- WORK REQUIRED
Search the records for the string "target", and show each line where it appears.

-- PROVIDED RECORDS follows --

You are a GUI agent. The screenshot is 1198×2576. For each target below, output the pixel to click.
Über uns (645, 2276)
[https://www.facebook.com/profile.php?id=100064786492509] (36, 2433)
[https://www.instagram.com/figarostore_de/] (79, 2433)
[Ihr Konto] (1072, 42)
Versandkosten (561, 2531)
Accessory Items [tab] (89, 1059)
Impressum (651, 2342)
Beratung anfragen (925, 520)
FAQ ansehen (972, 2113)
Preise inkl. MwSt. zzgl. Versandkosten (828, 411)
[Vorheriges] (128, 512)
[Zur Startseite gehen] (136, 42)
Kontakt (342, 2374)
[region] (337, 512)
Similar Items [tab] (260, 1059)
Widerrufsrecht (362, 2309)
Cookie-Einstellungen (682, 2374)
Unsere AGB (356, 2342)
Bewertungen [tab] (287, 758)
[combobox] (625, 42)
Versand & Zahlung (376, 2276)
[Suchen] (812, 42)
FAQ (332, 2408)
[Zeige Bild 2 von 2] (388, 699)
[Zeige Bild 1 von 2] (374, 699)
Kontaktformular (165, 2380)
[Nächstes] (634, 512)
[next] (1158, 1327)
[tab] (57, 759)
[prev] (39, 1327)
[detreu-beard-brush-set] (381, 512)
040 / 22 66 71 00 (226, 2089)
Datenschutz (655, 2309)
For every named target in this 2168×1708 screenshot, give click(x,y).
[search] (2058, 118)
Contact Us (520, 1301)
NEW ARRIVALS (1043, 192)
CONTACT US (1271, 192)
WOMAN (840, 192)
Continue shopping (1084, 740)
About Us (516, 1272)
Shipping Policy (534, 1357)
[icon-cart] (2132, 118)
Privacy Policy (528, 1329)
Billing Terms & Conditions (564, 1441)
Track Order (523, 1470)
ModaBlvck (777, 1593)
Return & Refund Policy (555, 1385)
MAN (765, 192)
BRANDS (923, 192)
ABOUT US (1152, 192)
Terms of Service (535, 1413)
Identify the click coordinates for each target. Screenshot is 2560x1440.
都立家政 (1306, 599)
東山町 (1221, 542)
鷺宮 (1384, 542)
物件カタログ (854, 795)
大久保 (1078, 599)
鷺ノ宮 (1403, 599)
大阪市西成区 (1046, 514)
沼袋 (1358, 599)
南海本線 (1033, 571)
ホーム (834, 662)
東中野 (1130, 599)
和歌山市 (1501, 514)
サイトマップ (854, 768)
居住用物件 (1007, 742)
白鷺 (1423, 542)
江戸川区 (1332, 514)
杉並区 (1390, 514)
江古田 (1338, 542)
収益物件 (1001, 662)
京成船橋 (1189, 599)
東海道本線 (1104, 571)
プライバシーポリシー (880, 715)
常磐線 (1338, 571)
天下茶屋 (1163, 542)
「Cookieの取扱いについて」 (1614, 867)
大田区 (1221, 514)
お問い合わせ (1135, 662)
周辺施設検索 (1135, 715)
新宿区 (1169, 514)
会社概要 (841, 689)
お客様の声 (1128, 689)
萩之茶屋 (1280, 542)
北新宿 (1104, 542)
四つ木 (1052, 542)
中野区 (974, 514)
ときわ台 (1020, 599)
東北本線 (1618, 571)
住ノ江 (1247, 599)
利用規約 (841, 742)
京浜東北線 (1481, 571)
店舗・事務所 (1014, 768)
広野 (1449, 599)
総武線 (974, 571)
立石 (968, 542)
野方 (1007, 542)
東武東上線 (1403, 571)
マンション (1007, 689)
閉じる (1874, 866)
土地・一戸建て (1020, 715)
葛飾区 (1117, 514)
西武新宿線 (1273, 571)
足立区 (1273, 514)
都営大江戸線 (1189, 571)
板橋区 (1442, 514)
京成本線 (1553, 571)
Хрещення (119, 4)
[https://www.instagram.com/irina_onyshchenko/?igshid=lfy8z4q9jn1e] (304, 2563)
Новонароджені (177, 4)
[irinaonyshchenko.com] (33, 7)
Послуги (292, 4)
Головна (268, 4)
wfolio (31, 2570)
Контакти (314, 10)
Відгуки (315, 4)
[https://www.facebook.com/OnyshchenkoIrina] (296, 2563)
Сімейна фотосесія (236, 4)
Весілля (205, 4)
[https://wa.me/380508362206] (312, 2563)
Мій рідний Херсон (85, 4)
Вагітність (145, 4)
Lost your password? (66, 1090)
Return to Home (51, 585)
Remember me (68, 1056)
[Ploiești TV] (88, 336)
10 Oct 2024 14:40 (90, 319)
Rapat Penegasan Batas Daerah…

-- PROVIDED RECORDS concluded --

- EXERCISE SOLUTION
You are a GUI agent. The screenshot is 1198×2576. For each target below, output the pixel to click.
For every named target in this 2168×1708 screenshot, give click(x,y).
Identify the click coordinates for each target. Screenshot is 2560x1440.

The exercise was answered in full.